Sulle spalle della povera donna che mi aveva avuto in grembo pesava la gestione della casa, del negozio e delle mie necessità. A fine giornata le mancavano le energie per essere affettuosa, anche prima che le venisse diagnosticata quella malattia.
Allora, per invidia dei miei compagni che all’uscita di scuola passeggiavano coi propri papà, scartavo frenetico i pacchetti delle figurine, sceglievo i volti con la barba più vaporosa, i sorrisi più sinceri, gli occhi più espressivi, le biografie più interessanti, e li attaccavo ovunque nella cameretta.
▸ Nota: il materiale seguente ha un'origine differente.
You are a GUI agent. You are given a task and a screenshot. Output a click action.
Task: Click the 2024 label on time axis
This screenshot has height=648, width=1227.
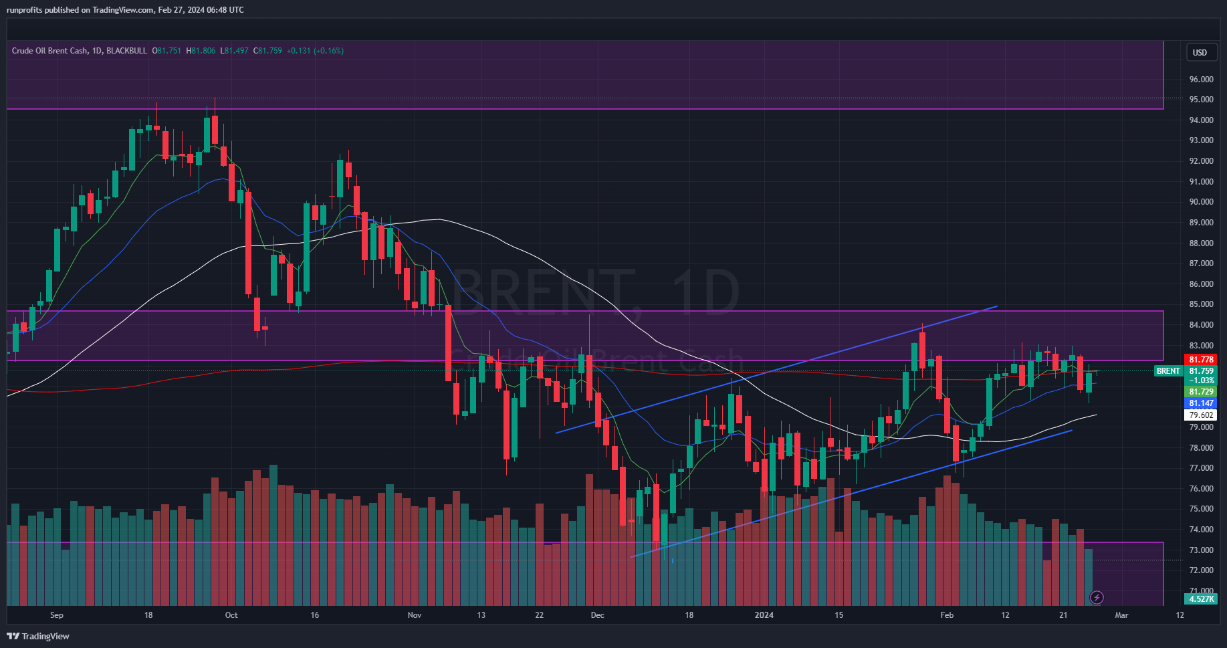(x=764, y=615)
Quelli che non passavano la selezione li infilavo alla rinfusa dentro le buste, senza nemmeno chiuderli bene.
Mia madre, con pazienza, li sistemava, passava un po’ di colla sopra i lembi, con l’indice esercitava una leggera pressione, e li collocava nei box di vendita con la scritta Repack – Prezzo Speciale.
Tante briciole fanno un pezzo di pane, è una legge di mercato che i piccoli negozianti conoscono bene. Mentre a me, quei surrogati adesivi di paternità, non restituivano un intero.
Forse è per questo che ho scelto un mestiere del genere, dove colleziono le figurine degli altri.
E, ogni tanto, cedo alla tentazione dell’innesto, del repack.
Finora mi sono limitato ad aprire piccoli scorci alternativi nella mia memoria ma ultimamente ho il desiderio di andare oltre.
Vorrei conoscere l’uomo che non c’è stato.
Vorrei incontrare mio padre.
Non il genitore ideale che si scolla dopo pochi giorni dalla testiera del letto, dalla sedia o dall’album più volte calpestato sul pavimento, piuttosto un uomo buono che talvolta inciampi nell’essere papà, ma si sforzi sempre di restare padre.
Mi accontenterei di un rapporto impacciato, pieno di non detti, eppure più forte di qualsiasi adesivo.
Passerei ore insieme a lui, vendendo figurine nell’edicola.
Sì, è così che sarebbe dovuta andare. È così che andrà.
In archivio ho tutti i dati che mi servono.